Pew Studie: 63 bis 287 Millionen ISIS Unterstützer in nur 11 Ländern

 

 

Die Pew Umfrage beweist, dass die Darstellungen in den Medien eine reine Fiktion der akademischen und kulturellen Eliten sind. Die wahren Zahlen könnten sogar noch sehr viel höher liegen.

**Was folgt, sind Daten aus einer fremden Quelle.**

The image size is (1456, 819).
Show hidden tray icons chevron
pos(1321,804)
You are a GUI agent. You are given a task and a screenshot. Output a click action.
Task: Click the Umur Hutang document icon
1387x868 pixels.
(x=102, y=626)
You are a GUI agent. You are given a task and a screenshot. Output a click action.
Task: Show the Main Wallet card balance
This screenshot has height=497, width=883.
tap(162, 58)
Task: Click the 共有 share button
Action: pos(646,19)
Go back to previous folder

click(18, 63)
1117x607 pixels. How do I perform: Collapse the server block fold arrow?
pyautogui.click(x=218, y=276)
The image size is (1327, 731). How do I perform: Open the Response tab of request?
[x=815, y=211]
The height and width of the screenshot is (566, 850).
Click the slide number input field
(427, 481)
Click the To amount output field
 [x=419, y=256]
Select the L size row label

Die Umfrage des Pew Centers hat ergeben, dass es einen signifikanten Grad der Unterstützung für ISIS in der muslimischen Welt gibt. Eine Umfrage in 11 repräsentativen Staaten hat ergeben, dass bis zu 14 Prozent der Bevölkerung eine positive Meinung zu ISIS hatte und mehr als 62 Prozent „weiß ich nicht“ auf die Frage antworteten, ob sie eine positive Meinung zu der Islamistengruppe haben.

 

 

 

pew poll

 

 

In Pakistan, einem Staat der Atomwaffen hat, sehen nur 28 Prozent der Befragten ISIS als negativ. Zu einem überwältigenden Grad geben sie ihre stillschweigende Zustimmung oder Toleranz für ISIS. Durch seine Verbindungen zur Atommacht Pakistan muss ISIS als weitere Atommacht angesehen werden.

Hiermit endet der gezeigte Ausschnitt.